= Goal of the exercise =
Repeat only the lines from the one containing "Task: Click green" to the final line below, exactly as they read, and leave every picture out.

Material for the task: Begin

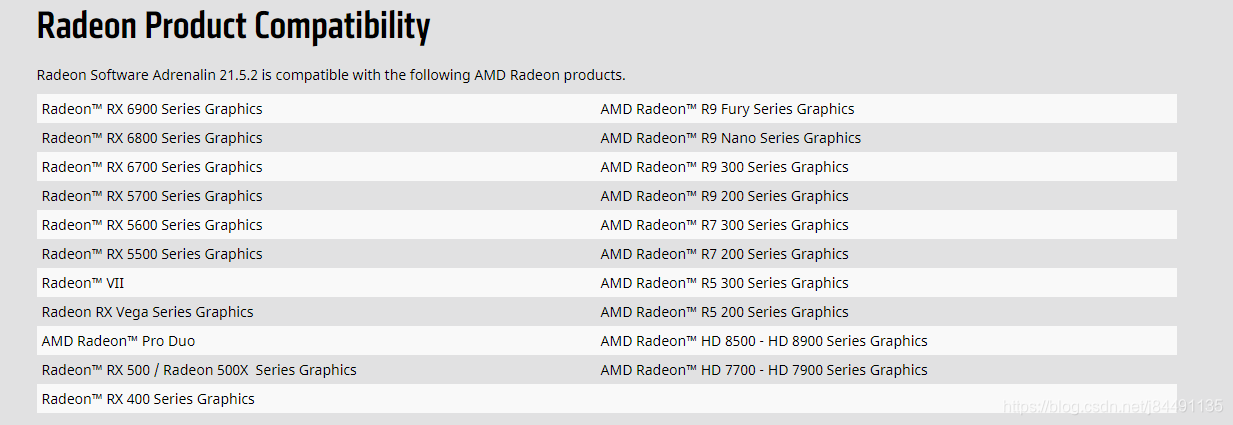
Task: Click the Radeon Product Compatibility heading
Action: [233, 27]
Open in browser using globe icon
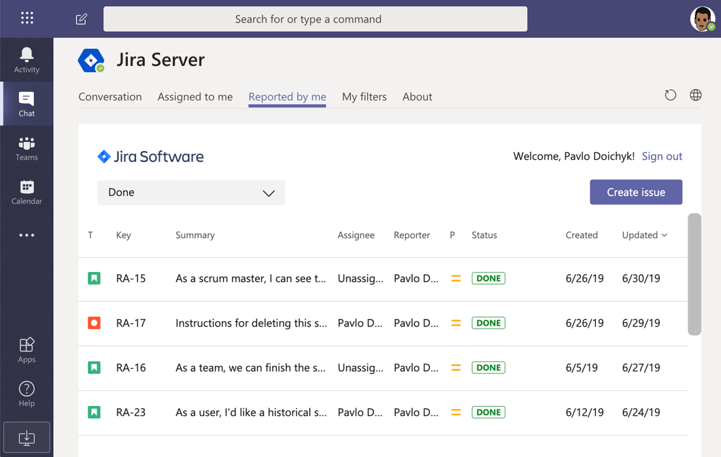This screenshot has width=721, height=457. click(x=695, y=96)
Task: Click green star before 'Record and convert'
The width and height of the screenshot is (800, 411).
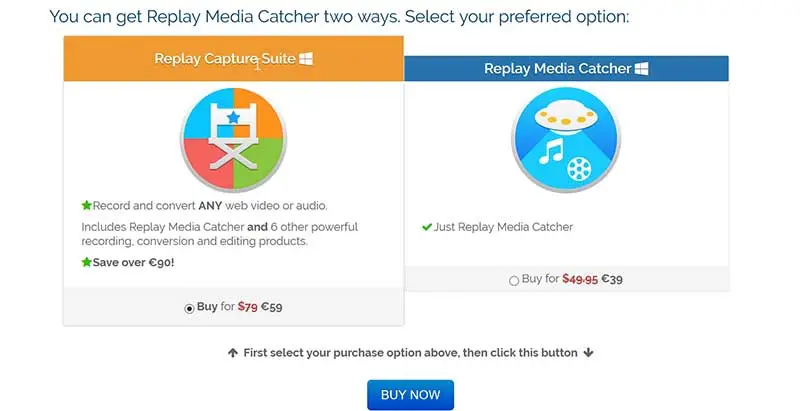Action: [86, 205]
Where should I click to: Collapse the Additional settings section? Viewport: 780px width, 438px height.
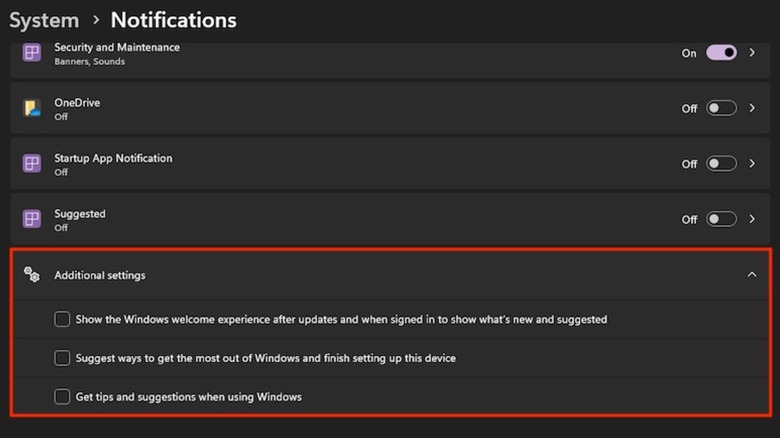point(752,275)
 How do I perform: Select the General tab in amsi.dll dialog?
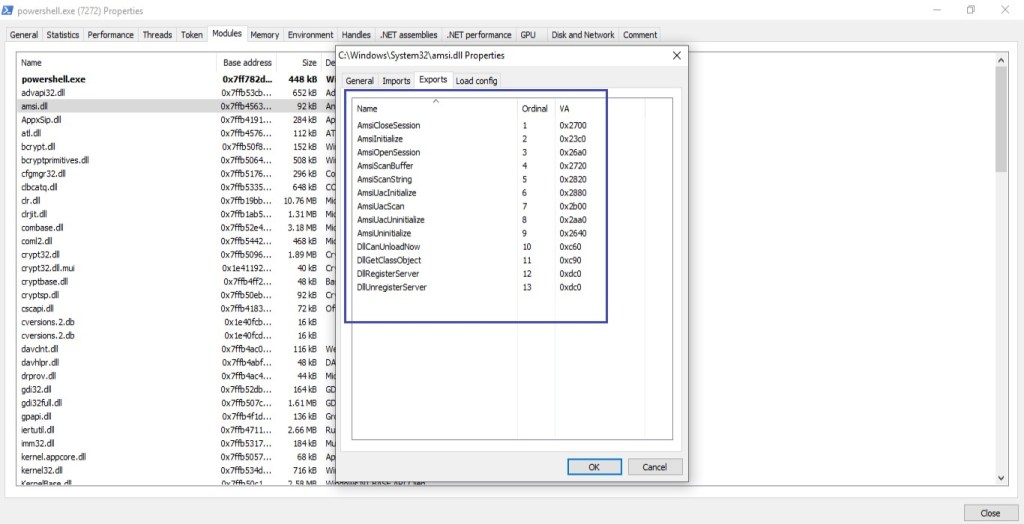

Material for the task: End

= Task solution =
Task: Click green star before 'Record and convert'
The width and height of the screenshot is (800, 411).
Action: [86, 205]
Where should I click to: Collapse the Additional settings section? Viewport: 780px width, 438px height.
point(752,275)
 How do I perform: Select the General tab in amsi.dll dialog?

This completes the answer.